As the case may be transferred to the county court of Nacogdoches county, for its guidance in further proceedings, we will state that in the absence of facts to the contrary, an appellate court will assume that the trial court had before it and passed upon all facts necessary to authorize the rendition of and support the judgment. In view of the fact that the record here does not show what facts were before the trial court nor just what the judgment determined, other than it was for $225,60 and costs against the defendant and his replevy bondsmen, we will say that, relative to the sequestration proceedings, the judgment should have been against the defendant and his replevy bondsmen, jointly and severally, for the value of the property replevied, and for the fruits, hire, and revenue thereof as the case may be; and that the value of the property re-plevied should be proven as of the time of the execution of the replevy bond and as of the date of the trial, in order to ascertain what, if any, it had been injured or damaged since the replevy. Then, after the property has been returned as required by article 6853, R. S. 1925, judgment should be against the bondsmen for the difference in its value at the date of the replevy and at the date of the trial, and if not returned, for the full value of the property at the date of its re-plevy. The deficiency in the judgment over and above the value of the returned automobile as of the date of its replevy may not be adjudged against the bondsmen, they being liable only for the value of the replevied property, together with its fruits, hire, and revenue, if any. Article 6852, R. 8. 1925; Mutual Investment Corp. v. Hays (Tex. Com. App.) 59 S.W.(2d) 97; Linn Bros. Motor Co. v. Williams (Tex. Civ. App.) 293 S. W. 658.
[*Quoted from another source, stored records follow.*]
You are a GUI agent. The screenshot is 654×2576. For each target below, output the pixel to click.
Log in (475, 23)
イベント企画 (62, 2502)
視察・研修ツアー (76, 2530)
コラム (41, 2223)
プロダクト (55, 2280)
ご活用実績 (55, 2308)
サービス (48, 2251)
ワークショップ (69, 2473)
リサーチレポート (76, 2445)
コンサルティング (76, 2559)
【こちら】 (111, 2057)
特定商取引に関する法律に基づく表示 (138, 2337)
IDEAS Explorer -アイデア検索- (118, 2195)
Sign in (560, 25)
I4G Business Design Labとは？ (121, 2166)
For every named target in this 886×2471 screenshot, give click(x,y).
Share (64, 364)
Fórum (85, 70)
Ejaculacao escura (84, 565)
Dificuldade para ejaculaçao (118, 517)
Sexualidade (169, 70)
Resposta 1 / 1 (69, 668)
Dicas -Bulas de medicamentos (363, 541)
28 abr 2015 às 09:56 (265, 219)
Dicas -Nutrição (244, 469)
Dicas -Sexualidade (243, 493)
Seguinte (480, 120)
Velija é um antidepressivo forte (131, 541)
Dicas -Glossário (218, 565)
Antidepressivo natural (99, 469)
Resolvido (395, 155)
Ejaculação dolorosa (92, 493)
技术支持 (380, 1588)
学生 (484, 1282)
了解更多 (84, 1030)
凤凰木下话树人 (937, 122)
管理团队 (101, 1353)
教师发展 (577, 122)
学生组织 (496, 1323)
Appellee, in his petition for injunction, says that he delivered the sequestered automobile to the sheriff of Nacogdoches county within the time required by law, hence his release from further liability. Article 6853, R. S. 1925, provides that such delivery shall be made within ten days after the rendition of the judgment. Appellee includes in his petition for injunction a receipt from the! sheriff of Nacogdoches county showing delivery of the automobile by appellee on December 18, 1931. The judgment was rendered December 3, 1931. It is obvious that the delivery was not in compliance with the statute. It is not shown that the delivery was made with the knowledge and consent of the plaintiff in the suit, Duke H. Herbert, appellant here. If he knew of the delivery of the car and agreed for it to be returned at the date it was, then it will have the effect of a legal return, otherwise not so.'

Again, it appears that appellee, one of the sureties on the replevy bond, made the return of the car, and not the defendant in the suit. As no appeal from the judgment was taken by either the defendant or his sureties on his replevy bond, the judgment requiring delivery within ten days from the rendition of the judgment became final as to all of them, and fixed the time for delivery of the car. General Motors Acceptance Corp. v. United States Fidelity & Guaranty Co. (Tex. Civ. App.) 48 S.W.(2d) 1029, 1031. Moreover, “the statute gives a defendant the right to return property replevied, but it does not, in terms, confer on sureties the right to have it returned, and, in the absence of a law thus providing, or of some contract between principal and surety securing such a right, it is not seen on what ground the latter can claim it.” Krall v. Campbell Printing-Press & Mfg. Co., 79 Tex. 556, 564, 15 S. W. 565. So, it not appearing that there was any contract between appellee and his principal, Leonard Brown, that appellee was to have the right to return the car, in case judgment went against Brown, it does not appear that the ear was legally returned, and, as we have above said, unless appellant Herbert agreed to the delivery of the car at the time it was returned, then there was no legal return of the ear which would in any degree relieve the liability of the sureties on the replevy bond.

Reversed and remanded, with instructions.